Hayat her şeyin dönemsel olduğunu öğretti. Başarı, başarısızlık, mutluluk, mutsuzluk hepsi dönemsel ve hepsinin bir sonu var. Çok gülüyorsak yarın ağlayacağımızı, bugün ağlıyorsak yarın güleceğimizi ve bugün yaşıyorsak yarın öleceğimizi öğrendik. Gençlikte hayat bugün zannediliyor. Hayat ortalama 60 yılmış ve bu hayatta her şey oluyormuş. Giderek daha az şaşırmayı ve her karşılaştığımız şeye aynı soğukkanlılıkla yaklaşmamız gerektiğini öğretti bu hayat bana.

1992'de Indiana Jones serisinin 'Daredevils of the Desert' filminde rol almışsınız. Teklif nasıl gelmişti?
Türkiye'de iki bölüm çekilecekti. Konservatuvarda filmde bir sahnede oynayacak bir hocam vardı. O beni önermiş, deneme çekimleri oldu ve kendimi filmde buldum. Öyle bir organizasyonla karşılaştım ki, Sir Orleans Olivia gelmiş bize şeref vermiş kıvamında davranıyorlardı. Ben o filmde figürasyonunun bir kalem üstündeydim. Hayatımda oynadığım ikinci profesyonel işim oydu. Filmin esas kızı Catherine Zeta Jones ve esas oğlanı da son James Bond olan Daniel Craig'di. Sette en ahbap olduğum üç insandan ikisi onlardı. Şaka gibiydi. Tanrıların şarabından içtim. Hayret ettiğim bir iştir. Sonra seyrettim, beni atmışlar! Azıcık görünüyorum bir sahnede. Allah'tan elimde senaryosu var da çocuklarıma inandırabileceğim çok oynadığıma.
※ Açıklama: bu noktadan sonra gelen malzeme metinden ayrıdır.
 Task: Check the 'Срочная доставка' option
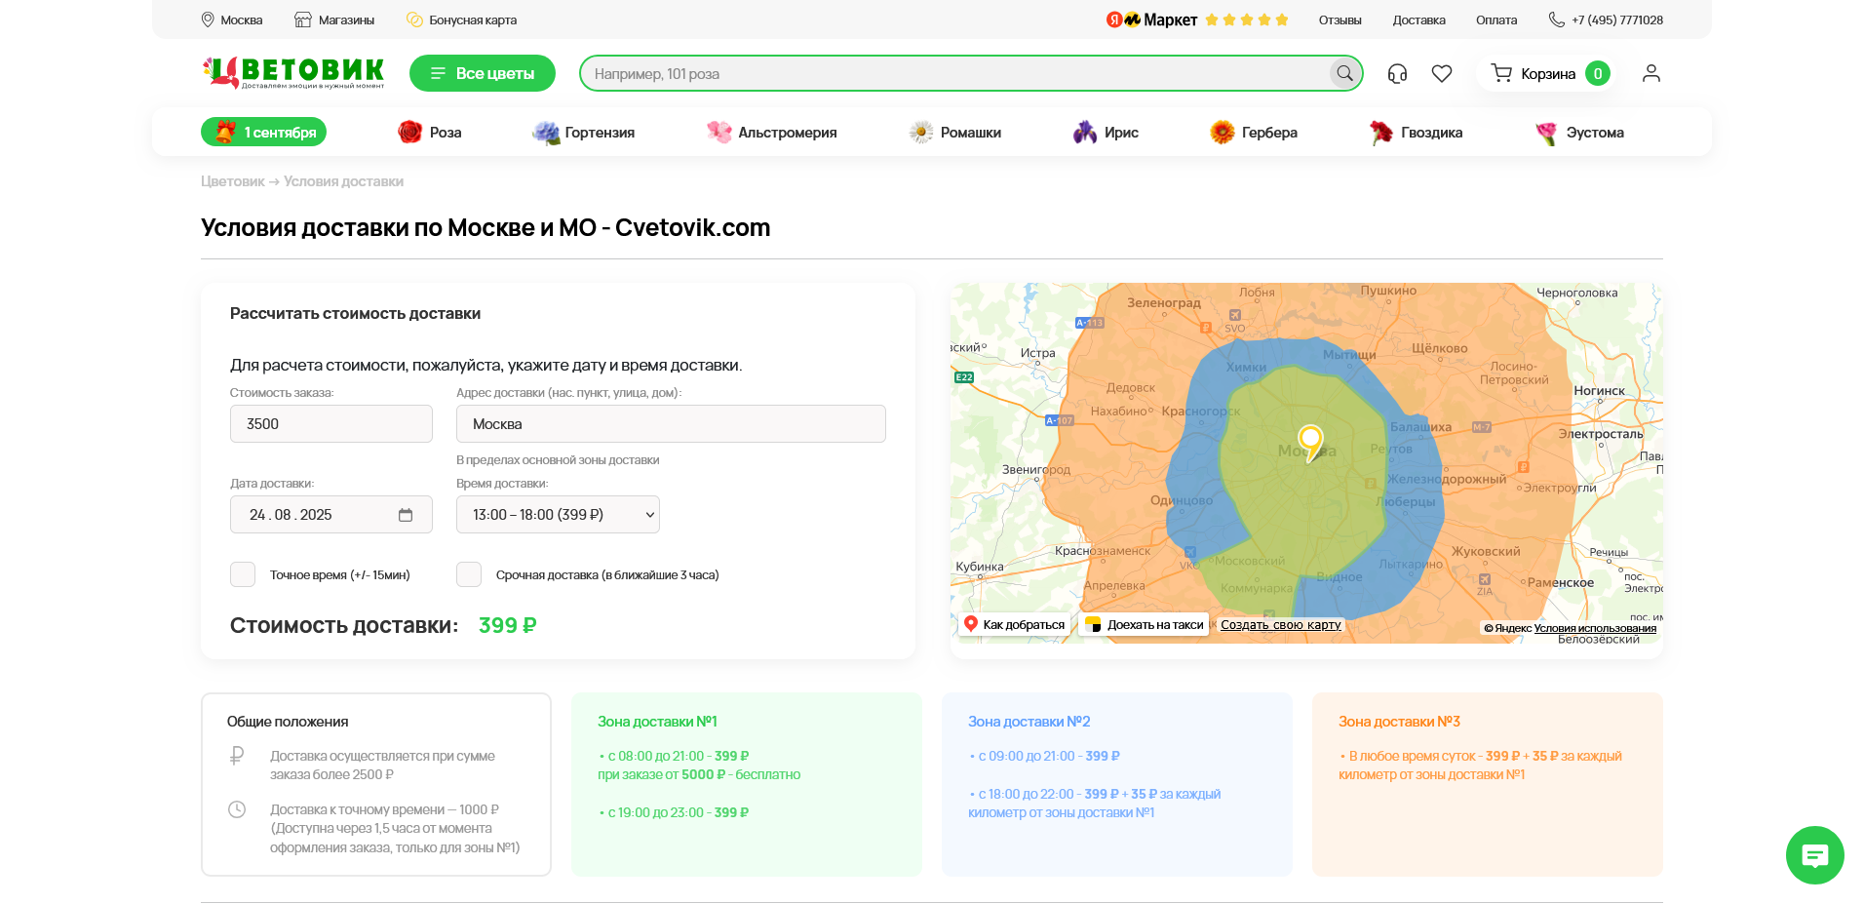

Sonradan öğrendim, beni yapımcı George Lucas atmış.

EĞİTİM VATAN BORCU
Dizilerin 90 dakika olmasıyla ilgili RTÜK Başkanı'nın "Ünlü oyuncular çok para alıyor" sözlerine ne diyorsunuz?
Kimsenin aldığı paraya bu iş 40 dakikayken 90 dakika oldu diye zam yapılmadı. Bütün sektör 4-5 yıl önce aldığı paraları almaya devam ediyor. O meslektaşlarımızdan çok daha az yetenekli yabancı oyuncular bambaşka bir hayat yaşıyorlar.

Oyuncu adaylarına ders vermeye devam ediyor musunuz?
İşin içinde herhangi bir eğitim kelimesi geçtiğinde her nerede bana ihtiyaç varsa koşa koşa gidiyorum. Çünkü hepimizin bu ülke için yapabileceği yegane şeyin bu olduğunu düşünüyorum. Talep oldukça bu benim için bir vatan borcu.

GENÇLER İŞLERİ SERDİ
Yeni nesil oyuncular hakkında ne düşünüyorsunuz?
Korkunç bir çağın çocukları onlar. Büyüklerinden, her şeyin kolayca mümkün olduğunu zannettiler. 80 kuşağında bir an önce köşeyi dönmek isteyen ve hatta köşeyi dönen adamların her birinin sonunun hüsran olduğunu gördüm. Şu anda da hepsi hiçbir şey için canlarını sıkmamak ve bir an önce başarıya ulaşmak istiyor. O çocuğa "Al sana bilmem kaç yüz milyon" dediğinizde, o arzuladığı parayla daha ne yapacağını bilmiyor. Sadece para kazanmanın gerekli olduğunu biliyorlar. Gençler bu gelen refahla, işi biraz serdi. Bunlara benim kızım da dahil. Galiba sonuç hüsran. Gençler şuna karar vermeli; kolay olanı mı, yoksa doğru olanı mı istiyorlar?